§ GIVEN EXERCISE: Reproduce the records below word for word, leaving out the pictures.

§ PROVIDED DATA:
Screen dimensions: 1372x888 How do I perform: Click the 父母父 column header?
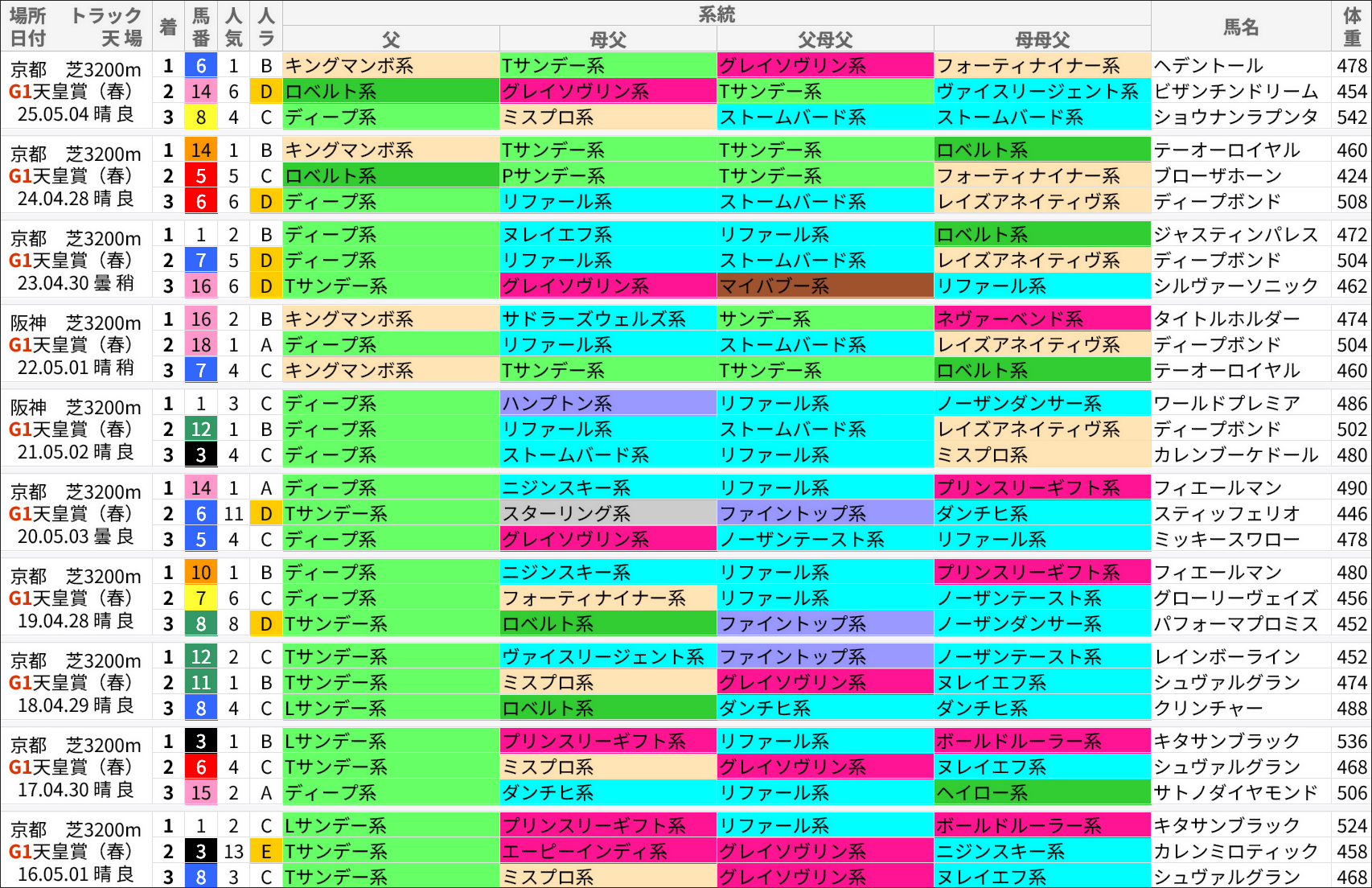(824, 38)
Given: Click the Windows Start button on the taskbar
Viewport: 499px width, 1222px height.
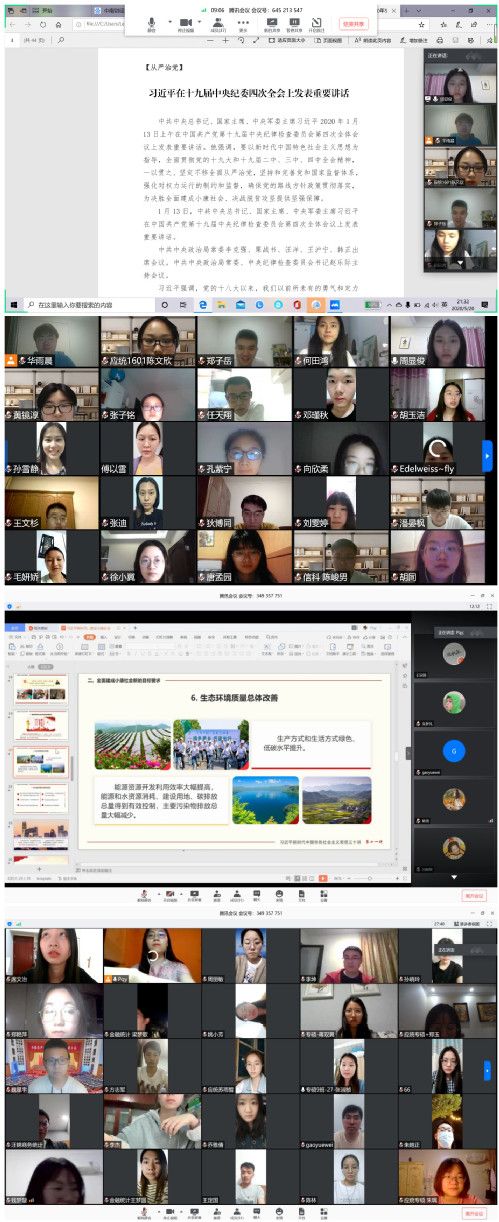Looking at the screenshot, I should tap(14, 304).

§ FINISHED EXERCISE:
Screen dimensions: 1372x888 How do I perform: Click the 父母父 column header?
(824, 38)
Given: Click the Windows Start button on the taskbar
Viewport: 499px width, 1222px height.
Looking at the screenshot, I should tap(14, 304).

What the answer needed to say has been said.